The province of B.C. saw the largest rent increase between 2016 and 2021 when compared to the rest of Canada – in addition to having the highest proportion of renters spending unaffordable amounts on rent and utilities.

The average rent in B.C. is $1,492, which increased by 30 per cent from 2016 to 2021.

In Vancouver, average rent is higher at $1,658, according to new data from the Canadian Rental Housing Index.

Released on June 19, the index data reveals issues with affordability across the province and the country. The data also highlights the housing challenges faced by renters, including overcrowded conditions and issues with repairs.

"[Rental housing in B.C.] is the hotspot of the rental housing crisis across the country. And we're seeing it not just in larger urban centres. For a long time, we thought this was a big-city problem, but what the data demonstrates is that it's a problem that touches small, mid-sized and large communities right across the province, and increasingly across the country,” said Jill Atkey, CEO of the BC Non-Profit Housing Association in an interview with Glacier Media.

For B.C. and Vancouver renters, roughly 38 per cent spend more than 30 per cent of their income on rent and utilities. The Canada Mortgage and Housing Corp.’s definition for affordable housing is shelter accounting for less than 30 per cent of a household's before-tax income.

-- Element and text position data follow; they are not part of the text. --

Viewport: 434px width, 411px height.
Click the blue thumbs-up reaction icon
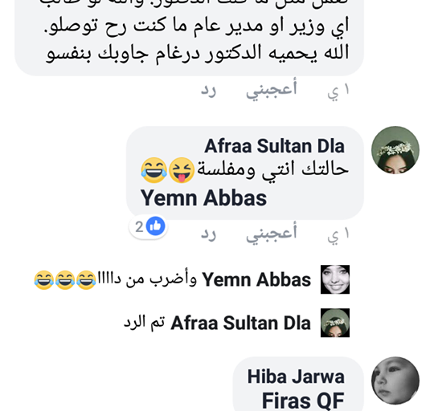156,226
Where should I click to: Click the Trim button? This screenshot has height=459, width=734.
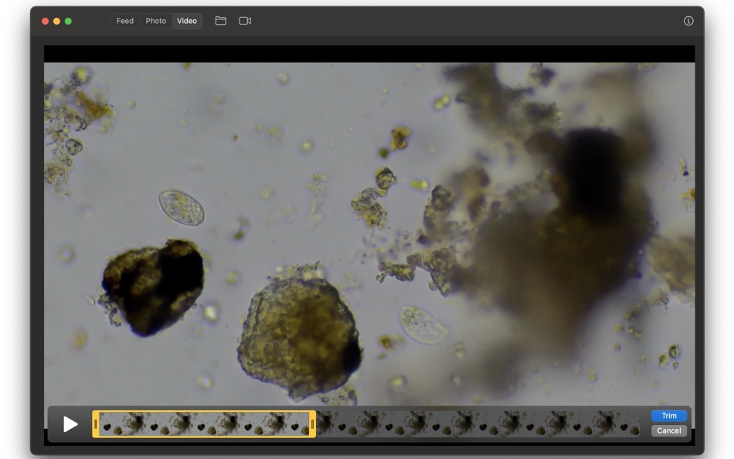click(x=668, y=416)
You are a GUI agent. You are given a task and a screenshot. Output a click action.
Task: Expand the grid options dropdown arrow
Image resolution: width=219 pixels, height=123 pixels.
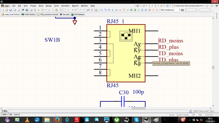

Provincewide, 16 per cent of renters spend over 50 per cent of their income on rent and utilities. In Vancouver, this number is 18 per cent. West Vancouver (33 per cent), Richmond (23 per cent), White Rock and the city of North Vancouver (both 21 per cent) are the communities with the highest number of individuals who spend more than 50 per cent of their income on rent and utilities.

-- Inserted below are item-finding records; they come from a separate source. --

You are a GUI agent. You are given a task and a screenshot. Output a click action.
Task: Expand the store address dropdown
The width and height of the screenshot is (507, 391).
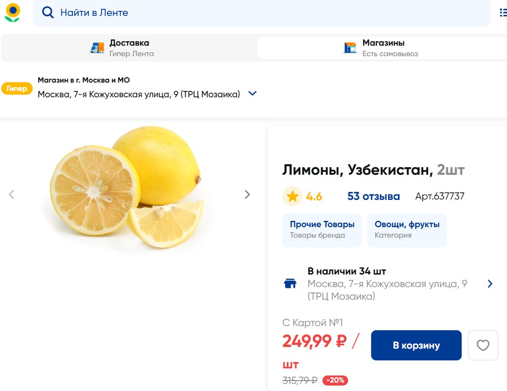click(253, 94)
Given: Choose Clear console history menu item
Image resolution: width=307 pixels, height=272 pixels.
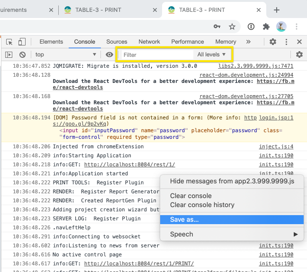Looking at the screenshot, I should coord(202,205).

The median income of a renter in B.C. is $63,200, with Vancouver at $67,000.

“This stark reality demands our attention and concerted efforts. We cannot ignore the significant proportion of renter households burdened with unaffordable housing expenses, putting them at an increased risk of homelessness if they are forced to leave their home,” said Ray Sullivan, executive director of the Canadian Housing and Renewal Association in a media statement.

“We must work together to create a future where all Canadians can access quality housing.”

Eleven per cent of B.C. renters live in overcrowded conditions – a figure that drops to 10 per cent in Vancouver. In addition, seven per cent of renters in Vancouver and B.C. live in units that are in need of urgent repairs.

“When we look at the overcrowding data, there could be a tendency for preferences toward intergenerational households and intergenerational living. What this tells us is that the housing supply that we're building in the rental market isn't necessarily the right type of supply to accommodate intergenerational living preferences,” Atkey said.

Across Canada, women-led renter households face higher rates of affordability challenges than households led by men, according to the index. Meanwhile, 13 per cent of Indigenous-led renter households in Canada live in homes in need of major repairs.

“These conditions perpetuate a cycle of inequality and hardship, disproportionately affecting marginalized communities,” said Margaret Pfoh, CEO of the Aboriginal Housing Management Association, in a media statement.

“In addition to the unique challenges Indigenous-led households face, these difficult renting conditions also impact women-led, racialized-led, and Immigrant-led households across Canada.”

This story was updated to include comments from Jill Atkey, CEO of the BC Non-Profit Housing Association.